Özellikle seçim dönemlerinde, siyasi partiler sosyal medyayı etkin bir şekilde kullanarak kitlelere ulaşmaya çalışıyorlar. Ancak, bazen hatalı stratejiler izlenebiliyor. Örneğin, partiler kendi seçmenleri üzerinde yapılan ağ analizlerine güvenerek kampanya stratejileri belirleyebilirler. Ancak, bu durum, genel kapsamı göz ardı ederek hatalı sonuçlara yol açabilir.

Bunun yerine, sosyal medya analizlerinin daha geniş ve kapsamlı olması gerekiyor. Örneğin, yaş, bölgesel farklılıklar, ideolojik eğilimler, oy kullanma davranışları gibi çeşitli alternatiflerin genelini kapsayan analizler yapılmalıdır. Bu şekilde, siyasi partiler daha doğru ve kapsamlı stratejiler geliştirebilirler. Ayrıca, sosyal medya platformlarında gerçekleştirilen analizlerin bilimsel ve objektif verilere dayanması önemlidir, çünkü yanlış veya yetersiz verilere dayalı kararlar hatalı sonuçlara ve kampanya başarısızlıklarına yol açabilir.

Bünyamin ERDEMİR:

Sosyal medyadaki seçim kampanyalarının halk üzerindeki etkisi nedir ve ne ölçüde? Etkisi yaş grubundan diğerine ve bölgeden bölgeye farklılık gösteriyor mu?


Muhammed BİNİCİ:

Sosyal medyadaki seçim kampanyalarının halk üzerindeki etkisi gün geçtikçe artıyor. Özellikle genç ve dijital olarak aktif kesimler, sosyal medyayı politikaları hakkında bilgi edinme ve etkileşime girme aracı olarak sıkça kullanıyorlar. Bu nedenle, sosyal medya platformları seçim kampanyalarının önemli bir parçası haline geldi ve bu platformlarda yapılan paylaşımlar, videolar, canlı yayınlar ve tartışmalar geniş kitlelere ulaşıyor.

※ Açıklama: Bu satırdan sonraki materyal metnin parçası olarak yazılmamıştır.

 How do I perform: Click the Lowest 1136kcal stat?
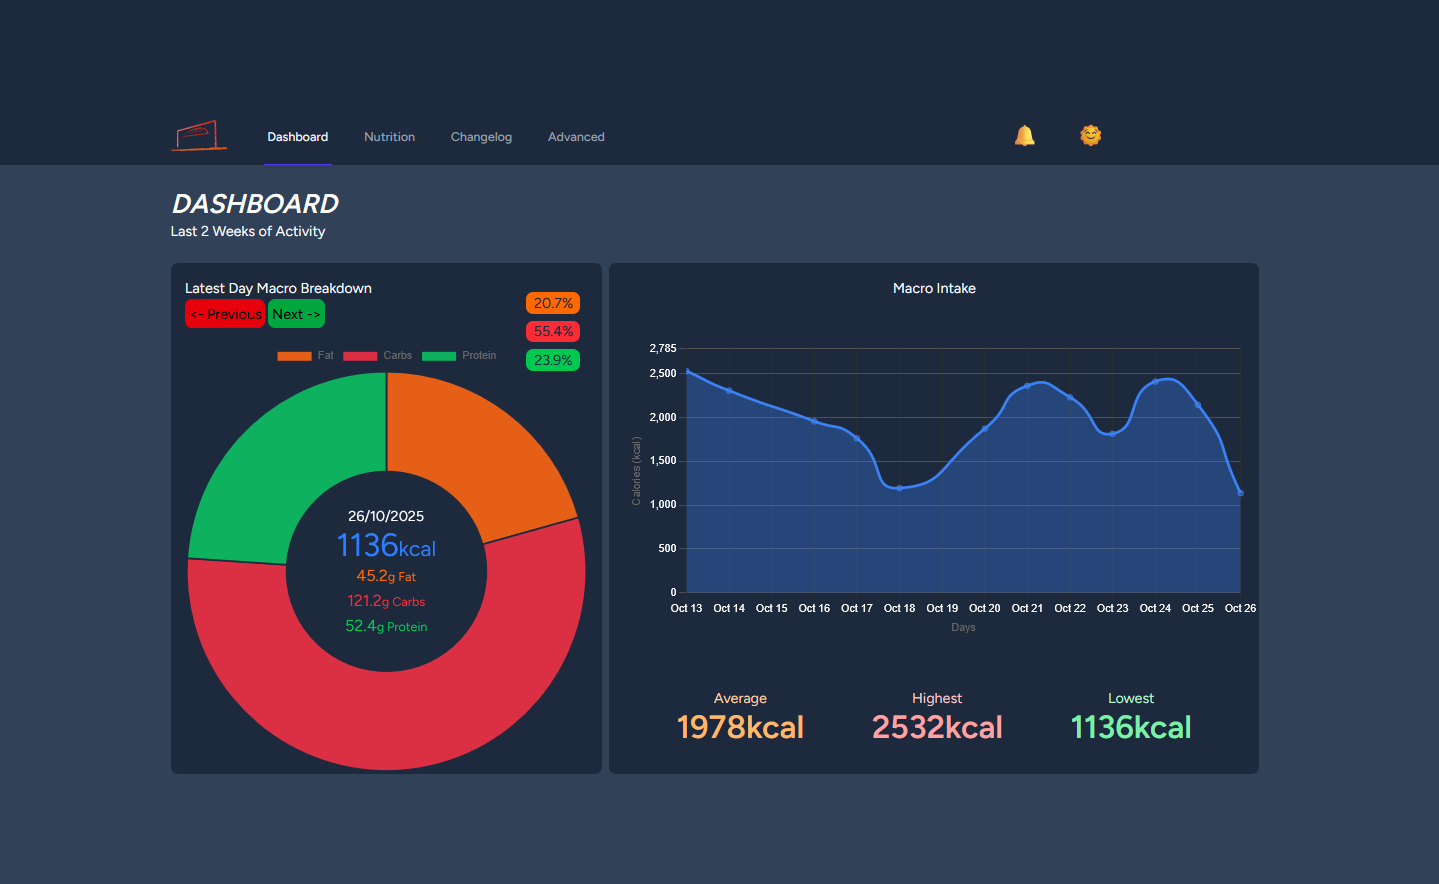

Ancak, bu etki yaş grupları ve coğrafi bölgelere göre farklılık gösterebilir. Örneğin, kentsel bölgelerde sosyal medya kullanımı daha yaygınken, kırsal bölgelerde bu etki daha sınırlı olabilir. Bununla birlikte, sosyal medyadaki etkileşim, genellikle halkın siyasi tercihlerini şekillendirme ve katılımını artırma eğilimindedir.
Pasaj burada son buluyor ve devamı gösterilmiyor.